# start of DATA SHOWN

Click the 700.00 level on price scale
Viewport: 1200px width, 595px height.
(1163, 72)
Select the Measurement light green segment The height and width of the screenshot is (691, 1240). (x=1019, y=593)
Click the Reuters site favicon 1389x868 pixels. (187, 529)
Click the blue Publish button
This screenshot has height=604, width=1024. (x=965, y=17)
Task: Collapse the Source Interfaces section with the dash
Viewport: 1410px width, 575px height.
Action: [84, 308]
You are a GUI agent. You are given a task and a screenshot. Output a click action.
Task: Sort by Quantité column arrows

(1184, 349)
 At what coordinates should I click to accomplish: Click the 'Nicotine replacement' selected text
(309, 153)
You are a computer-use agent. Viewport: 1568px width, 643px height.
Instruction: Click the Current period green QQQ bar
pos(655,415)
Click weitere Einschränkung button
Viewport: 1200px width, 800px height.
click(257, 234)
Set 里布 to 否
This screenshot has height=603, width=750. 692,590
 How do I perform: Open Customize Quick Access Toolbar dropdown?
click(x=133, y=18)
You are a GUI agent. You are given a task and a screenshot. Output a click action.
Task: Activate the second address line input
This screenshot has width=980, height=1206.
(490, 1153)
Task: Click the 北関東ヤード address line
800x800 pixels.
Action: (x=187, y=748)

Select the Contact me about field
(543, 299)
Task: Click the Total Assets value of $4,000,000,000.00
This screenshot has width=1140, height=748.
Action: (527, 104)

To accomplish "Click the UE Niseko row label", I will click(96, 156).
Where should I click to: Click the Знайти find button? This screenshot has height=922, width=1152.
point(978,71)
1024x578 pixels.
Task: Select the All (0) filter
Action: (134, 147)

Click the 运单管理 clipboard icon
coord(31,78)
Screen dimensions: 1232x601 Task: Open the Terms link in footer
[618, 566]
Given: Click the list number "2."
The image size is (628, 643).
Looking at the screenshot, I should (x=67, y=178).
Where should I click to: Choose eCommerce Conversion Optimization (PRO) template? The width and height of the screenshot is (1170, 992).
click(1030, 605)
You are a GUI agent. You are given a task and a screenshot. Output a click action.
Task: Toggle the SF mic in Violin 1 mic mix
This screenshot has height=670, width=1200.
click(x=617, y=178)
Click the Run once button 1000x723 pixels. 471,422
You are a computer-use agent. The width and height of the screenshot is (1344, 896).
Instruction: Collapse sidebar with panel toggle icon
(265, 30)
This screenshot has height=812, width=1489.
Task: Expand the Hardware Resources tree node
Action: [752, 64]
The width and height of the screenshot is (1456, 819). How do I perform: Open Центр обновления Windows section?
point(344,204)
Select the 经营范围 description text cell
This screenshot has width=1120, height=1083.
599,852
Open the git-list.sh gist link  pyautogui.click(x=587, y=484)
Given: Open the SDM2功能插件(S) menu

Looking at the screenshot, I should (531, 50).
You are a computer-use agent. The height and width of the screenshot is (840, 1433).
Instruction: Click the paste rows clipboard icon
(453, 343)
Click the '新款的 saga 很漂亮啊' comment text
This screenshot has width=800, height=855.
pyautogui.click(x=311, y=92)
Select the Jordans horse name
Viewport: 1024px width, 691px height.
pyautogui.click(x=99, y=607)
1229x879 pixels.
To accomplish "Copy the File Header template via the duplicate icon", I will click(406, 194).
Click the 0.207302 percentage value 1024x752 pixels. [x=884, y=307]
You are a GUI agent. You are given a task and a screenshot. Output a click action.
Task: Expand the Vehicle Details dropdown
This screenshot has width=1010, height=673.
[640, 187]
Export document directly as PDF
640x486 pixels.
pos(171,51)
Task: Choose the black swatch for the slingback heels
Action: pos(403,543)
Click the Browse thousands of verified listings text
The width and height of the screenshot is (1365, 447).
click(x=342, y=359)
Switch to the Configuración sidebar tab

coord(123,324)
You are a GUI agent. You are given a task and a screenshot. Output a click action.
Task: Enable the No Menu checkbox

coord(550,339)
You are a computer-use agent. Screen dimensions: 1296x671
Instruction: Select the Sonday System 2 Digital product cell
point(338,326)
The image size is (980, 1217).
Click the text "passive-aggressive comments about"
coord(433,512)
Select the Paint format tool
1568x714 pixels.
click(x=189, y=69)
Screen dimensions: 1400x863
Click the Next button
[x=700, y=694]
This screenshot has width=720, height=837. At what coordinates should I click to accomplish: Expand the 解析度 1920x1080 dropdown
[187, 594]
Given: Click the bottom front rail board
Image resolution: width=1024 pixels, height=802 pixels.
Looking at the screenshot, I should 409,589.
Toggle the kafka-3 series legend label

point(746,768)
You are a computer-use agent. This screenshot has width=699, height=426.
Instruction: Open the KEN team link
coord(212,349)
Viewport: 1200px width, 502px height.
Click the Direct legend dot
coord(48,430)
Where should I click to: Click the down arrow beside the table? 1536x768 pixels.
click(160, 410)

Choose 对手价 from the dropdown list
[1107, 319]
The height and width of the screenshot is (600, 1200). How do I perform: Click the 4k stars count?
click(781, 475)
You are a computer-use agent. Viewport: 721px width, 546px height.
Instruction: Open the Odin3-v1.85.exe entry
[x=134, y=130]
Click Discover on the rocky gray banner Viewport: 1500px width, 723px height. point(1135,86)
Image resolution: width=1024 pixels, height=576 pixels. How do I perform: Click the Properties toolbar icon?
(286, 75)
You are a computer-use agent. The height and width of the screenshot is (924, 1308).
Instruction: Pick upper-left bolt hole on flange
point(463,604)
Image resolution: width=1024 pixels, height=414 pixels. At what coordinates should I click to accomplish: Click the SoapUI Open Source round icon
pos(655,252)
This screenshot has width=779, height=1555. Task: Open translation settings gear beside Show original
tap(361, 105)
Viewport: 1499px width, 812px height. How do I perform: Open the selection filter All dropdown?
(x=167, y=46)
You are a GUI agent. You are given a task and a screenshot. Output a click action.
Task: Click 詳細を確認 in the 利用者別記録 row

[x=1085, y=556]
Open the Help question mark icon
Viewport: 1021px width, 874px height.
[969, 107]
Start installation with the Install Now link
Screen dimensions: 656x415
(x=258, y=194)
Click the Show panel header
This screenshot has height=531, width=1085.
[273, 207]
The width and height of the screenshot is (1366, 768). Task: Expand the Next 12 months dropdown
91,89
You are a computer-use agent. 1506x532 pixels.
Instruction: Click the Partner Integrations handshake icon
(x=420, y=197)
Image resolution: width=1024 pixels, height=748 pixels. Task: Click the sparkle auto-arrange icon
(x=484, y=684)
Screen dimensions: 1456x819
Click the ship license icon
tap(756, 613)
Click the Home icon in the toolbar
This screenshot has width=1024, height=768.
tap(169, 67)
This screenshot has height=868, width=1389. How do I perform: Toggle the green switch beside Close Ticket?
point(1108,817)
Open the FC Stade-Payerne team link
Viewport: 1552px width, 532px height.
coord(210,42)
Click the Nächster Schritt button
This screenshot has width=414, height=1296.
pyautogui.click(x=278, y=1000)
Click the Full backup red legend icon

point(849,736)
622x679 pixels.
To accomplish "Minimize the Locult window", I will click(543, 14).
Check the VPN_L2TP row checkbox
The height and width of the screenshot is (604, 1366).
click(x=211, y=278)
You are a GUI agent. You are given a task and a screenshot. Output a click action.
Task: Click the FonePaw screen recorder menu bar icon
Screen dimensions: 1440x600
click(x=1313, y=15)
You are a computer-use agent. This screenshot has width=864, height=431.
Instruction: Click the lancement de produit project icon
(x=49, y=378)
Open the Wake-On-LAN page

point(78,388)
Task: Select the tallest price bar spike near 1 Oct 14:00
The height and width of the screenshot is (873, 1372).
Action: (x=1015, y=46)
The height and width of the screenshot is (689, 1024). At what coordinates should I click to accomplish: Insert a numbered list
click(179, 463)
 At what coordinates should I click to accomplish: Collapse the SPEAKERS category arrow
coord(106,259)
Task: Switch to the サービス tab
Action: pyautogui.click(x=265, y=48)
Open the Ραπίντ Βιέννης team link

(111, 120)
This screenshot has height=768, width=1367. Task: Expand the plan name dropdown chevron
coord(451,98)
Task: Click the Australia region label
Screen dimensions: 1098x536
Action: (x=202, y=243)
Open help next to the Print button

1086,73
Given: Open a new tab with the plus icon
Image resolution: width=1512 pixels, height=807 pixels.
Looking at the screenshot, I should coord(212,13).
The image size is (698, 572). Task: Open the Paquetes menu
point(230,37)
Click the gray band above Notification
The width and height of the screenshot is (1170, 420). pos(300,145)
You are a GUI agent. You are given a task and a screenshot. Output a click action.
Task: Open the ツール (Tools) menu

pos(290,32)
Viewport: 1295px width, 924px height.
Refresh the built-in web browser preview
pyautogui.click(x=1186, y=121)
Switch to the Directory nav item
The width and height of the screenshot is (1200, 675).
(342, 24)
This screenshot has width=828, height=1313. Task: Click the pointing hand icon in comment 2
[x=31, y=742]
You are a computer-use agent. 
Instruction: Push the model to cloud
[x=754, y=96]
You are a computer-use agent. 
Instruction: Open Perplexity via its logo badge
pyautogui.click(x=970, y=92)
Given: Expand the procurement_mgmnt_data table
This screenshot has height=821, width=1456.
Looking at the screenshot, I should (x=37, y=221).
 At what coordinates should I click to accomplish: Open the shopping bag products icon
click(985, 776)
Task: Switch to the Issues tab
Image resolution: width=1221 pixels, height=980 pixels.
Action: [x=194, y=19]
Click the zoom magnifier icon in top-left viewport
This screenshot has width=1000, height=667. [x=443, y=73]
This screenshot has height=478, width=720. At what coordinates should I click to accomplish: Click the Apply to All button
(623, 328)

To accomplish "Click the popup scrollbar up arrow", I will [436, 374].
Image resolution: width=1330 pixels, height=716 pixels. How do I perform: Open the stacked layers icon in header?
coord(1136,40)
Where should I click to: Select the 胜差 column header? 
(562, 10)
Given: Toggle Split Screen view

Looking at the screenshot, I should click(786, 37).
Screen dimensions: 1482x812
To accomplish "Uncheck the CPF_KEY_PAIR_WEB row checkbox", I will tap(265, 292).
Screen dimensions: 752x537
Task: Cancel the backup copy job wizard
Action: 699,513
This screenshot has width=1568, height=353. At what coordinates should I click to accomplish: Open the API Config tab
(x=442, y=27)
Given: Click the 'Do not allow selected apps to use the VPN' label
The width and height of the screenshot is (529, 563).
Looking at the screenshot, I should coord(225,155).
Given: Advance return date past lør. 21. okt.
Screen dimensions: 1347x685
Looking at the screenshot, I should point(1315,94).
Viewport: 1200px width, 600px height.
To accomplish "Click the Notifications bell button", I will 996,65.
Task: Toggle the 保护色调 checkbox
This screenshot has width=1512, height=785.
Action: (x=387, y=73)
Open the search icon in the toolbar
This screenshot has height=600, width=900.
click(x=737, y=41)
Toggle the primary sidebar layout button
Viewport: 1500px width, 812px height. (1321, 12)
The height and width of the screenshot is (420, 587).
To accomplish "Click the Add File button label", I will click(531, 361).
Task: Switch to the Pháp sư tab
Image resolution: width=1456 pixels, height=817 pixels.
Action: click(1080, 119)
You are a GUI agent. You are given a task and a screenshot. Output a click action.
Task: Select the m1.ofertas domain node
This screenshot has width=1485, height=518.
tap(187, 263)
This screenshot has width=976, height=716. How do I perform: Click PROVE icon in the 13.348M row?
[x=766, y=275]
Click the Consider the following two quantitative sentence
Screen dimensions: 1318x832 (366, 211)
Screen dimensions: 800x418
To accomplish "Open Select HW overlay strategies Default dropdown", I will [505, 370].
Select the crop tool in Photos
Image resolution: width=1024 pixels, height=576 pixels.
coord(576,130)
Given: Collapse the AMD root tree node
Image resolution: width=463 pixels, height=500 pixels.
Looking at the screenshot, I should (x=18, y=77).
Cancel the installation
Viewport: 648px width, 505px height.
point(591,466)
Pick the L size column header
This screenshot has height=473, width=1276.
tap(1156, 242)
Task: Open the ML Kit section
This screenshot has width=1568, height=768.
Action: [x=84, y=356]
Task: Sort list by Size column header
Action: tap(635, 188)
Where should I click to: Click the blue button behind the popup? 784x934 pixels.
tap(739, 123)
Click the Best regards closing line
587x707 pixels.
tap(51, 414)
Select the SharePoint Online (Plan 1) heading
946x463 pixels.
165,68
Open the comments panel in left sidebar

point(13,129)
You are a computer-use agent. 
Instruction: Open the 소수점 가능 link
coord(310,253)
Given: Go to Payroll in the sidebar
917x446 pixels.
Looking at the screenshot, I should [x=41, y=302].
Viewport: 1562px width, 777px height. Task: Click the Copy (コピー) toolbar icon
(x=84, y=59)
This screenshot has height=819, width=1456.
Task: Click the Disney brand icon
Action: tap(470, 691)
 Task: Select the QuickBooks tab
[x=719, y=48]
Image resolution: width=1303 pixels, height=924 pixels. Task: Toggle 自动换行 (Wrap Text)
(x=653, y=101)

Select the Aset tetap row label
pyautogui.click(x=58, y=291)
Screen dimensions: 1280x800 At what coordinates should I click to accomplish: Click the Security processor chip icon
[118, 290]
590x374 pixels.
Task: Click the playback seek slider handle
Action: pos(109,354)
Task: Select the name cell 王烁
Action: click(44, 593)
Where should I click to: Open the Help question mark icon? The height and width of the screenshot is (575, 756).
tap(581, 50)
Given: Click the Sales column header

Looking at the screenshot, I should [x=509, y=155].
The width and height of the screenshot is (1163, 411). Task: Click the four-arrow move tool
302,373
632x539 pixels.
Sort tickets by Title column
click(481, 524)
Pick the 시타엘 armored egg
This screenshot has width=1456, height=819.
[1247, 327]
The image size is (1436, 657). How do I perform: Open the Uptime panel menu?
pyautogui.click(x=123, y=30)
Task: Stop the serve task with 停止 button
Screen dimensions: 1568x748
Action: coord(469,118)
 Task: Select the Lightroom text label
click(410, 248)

# end of DATA SHOWN

### OBJECTIVE:
Please retype the listing above, starting with the line with "Task: Click the Australia region label" and going on through the line with "[x=754, y=96]".

### FINISHED ANSWER:
Task: Click the Australia region label
Screen dimensions: 1098x536
Action: (x=202, y=243)
Open help next to the Print button

1086,73
Given: Open a new tab with the plus icon
Image resolution: width=1512 pixels, height=807 pixels.
Looking at the screenshot, I should coord(212,13).
The image size is (698, 572). Task: Open the Paquetes menu
point(230,37)
Click the gray band above Notification
The width and height of the screenshot is (1170, 420). pos(300,145)
You are a GUI agent. You are given a task and a screenshot. Output a click action.
Task: Open the ツール (Tools) menu

pos(290,32)
Viewport: 1295px width, 924px height.
Refresh the built-in web browser preview
pyautogui.click(x=1186, y=121)
Switch to the Directory nav item
The width and height of the screenshot is (1200, 675).
(342, 24)
This screenshot has width=828, height=1313. Task: Click the pointing hand icon in comment 2
[x=31, y=742]
You are a computer-use agent. 
Instruction: Push the model to cloud
[x=754, y=96]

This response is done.